■ **PROBLEM STATEMENT**: Collect all lines below with the string "will".

Records contained in a dataset

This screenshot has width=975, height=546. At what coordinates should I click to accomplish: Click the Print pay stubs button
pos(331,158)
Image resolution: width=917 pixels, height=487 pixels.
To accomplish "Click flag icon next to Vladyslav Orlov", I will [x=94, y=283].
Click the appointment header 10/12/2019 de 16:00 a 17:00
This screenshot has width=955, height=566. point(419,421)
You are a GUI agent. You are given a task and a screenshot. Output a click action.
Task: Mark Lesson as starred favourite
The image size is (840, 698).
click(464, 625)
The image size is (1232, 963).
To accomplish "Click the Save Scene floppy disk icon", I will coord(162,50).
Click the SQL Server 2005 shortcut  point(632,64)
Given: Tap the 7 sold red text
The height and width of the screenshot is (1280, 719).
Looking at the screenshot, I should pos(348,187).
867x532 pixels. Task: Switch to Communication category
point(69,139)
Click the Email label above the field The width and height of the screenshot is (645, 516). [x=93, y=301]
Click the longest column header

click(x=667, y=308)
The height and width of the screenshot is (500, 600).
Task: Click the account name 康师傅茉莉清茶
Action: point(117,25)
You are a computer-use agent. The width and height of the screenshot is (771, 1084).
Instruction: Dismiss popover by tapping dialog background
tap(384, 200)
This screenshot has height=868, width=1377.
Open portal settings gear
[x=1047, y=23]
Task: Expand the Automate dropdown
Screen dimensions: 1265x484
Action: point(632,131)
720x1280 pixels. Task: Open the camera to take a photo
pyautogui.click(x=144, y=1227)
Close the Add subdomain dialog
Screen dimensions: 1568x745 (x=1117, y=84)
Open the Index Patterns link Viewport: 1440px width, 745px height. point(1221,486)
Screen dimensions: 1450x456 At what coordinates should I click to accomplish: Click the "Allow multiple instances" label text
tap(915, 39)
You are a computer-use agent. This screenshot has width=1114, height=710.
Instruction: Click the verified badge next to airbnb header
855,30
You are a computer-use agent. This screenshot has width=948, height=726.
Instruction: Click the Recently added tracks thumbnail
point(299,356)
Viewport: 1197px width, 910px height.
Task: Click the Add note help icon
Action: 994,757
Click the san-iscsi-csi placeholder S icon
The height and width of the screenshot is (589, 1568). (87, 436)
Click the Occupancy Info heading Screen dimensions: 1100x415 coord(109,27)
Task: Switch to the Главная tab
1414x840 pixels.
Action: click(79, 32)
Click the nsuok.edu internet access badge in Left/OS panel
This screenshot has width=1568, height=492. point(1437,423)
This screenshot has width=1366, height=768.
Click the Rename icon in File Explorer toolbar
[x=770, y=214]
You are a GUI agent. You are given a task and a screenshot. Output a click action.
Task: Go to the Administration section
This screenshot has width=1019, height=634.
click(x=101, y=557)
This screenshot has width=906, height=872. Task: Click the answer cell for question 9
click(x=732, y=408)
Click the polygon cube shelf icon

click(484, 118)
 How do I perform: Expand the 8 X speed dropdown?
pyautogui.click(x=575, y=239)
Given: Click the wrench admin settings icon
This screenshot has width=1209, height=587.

■ **OUTPUT FOR THIS TASK**:
To accomplish "Click flag icon next to Vladyslav Orlov", I will [x=94, y=283].
To accomplish "Click the Save Scene floppy disk icon", I will coord(162,50).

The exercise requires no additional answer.